Cross-species amplification was successful on the two species that were tested, C. caretta and E. imbricata, with 87% and 72% amplification success, respectively. Cross-species amplification is commonly used for microsatellite analysis in all the sea turtle species with a high rate of success [18,19,20,21,22]. Other reptilian taxa are also known to show a high rate of cross-species amplification success [48], while other marine taxa such as fishes and bivalves show a low rate of cross-species amplification success [38]. The success of cross-species amplification indicates that the flanking regions of microsatellite loci are conserved across sea turtle species, in line with the findings of FitzSimmons et al. [21]. This new set of loci could thus be useful for further studies on other sea turtle species, such as C. caretta and E. imbricata, but is also likely to amplify successfully on the closely related olive ridley (Lepidochelys olivacea) and Kemp’s ridley (L. kempii) turtles.

Furthermore, all loci revealed one or several private alleles for at least one of the species. The largest number of private alleles was found for C. mydas, due to the specific development of this microsatellite marker set for this species. The occurrence of private alleles, although it can be artificially increased by a low sample size, shows that this set of markers can be used to distinguish between the three sea turtle species.

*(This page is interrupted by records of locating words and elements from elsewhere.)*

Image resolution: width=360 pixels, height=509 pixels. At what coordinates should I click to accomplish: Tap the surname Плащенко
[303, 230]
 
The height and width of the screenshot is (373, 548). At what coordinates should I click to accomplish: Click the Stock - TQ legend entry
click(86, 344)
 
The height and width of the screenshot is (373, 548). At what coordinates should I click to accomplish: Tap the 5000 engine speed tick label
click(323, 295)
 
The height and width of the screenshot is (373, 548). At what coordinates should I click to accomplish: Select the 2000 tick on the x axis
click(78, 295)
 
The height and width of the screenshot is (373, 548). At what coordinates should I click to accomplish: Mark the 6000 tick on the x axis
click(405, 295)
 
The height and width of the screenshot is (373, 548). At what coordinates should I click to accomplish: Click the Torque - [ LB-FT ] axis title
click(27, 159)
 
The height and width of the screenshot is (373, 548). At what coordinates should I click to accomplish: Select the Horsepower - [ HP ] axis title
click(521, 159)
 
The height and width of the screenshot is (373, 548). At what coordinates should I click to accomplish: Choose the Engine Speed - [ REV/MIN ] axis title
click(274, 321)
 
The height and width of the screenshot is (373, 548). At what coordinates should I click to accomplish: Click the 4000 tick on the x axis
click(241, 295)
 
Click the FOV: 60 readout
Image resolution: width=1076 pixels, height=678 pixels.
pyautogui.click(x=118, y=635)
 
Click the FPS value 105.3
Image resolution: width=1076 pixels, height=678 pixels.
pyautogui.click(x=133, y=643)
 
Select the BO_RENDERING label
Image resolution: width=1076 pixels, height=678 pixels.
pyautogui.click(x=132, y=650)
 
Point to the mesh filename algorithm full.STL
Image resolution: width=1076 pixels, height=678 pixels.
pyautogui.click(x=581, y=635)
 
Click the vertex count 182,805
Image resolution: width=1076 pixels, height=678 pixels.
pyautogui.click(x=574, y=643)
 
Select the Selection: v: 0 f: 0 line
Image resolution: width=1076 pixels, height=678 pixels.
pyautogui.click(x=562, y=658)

Additionally, the PCoA showed a clear genetic differentiation between the three species. The green turtle appears to be more distant from the two other species, which is confirmed with the Nei unbiased genetic distance. This is in accordance with the phylogenetic distance between the species [49]. The hawksbill and the loggerhead turtles are more closely related and belong to the Carettini tribe, with a split between the species about 29 million years ago. In contrast, their common ancestor with C. mydas, which belongs to the Chelonini tribe, is distant from 63 million years.

In conclusion, 23 of the microsatellite loci developed here can be used to assess the genetic variability of Chelonia mydas populations and two other species of sea turtle. Most importantly, this marker set can help to unravel the behavior of both males and females by providing a high number of loci and alleles which are required for robust parentage analyses [17, 34]. This aspect of sea turtle biology, which to date is largely unknown, is critical for the conservation of populations, as increasing global temperatures are already driving a massive feminization within the world’s largest green turtle rookery [50].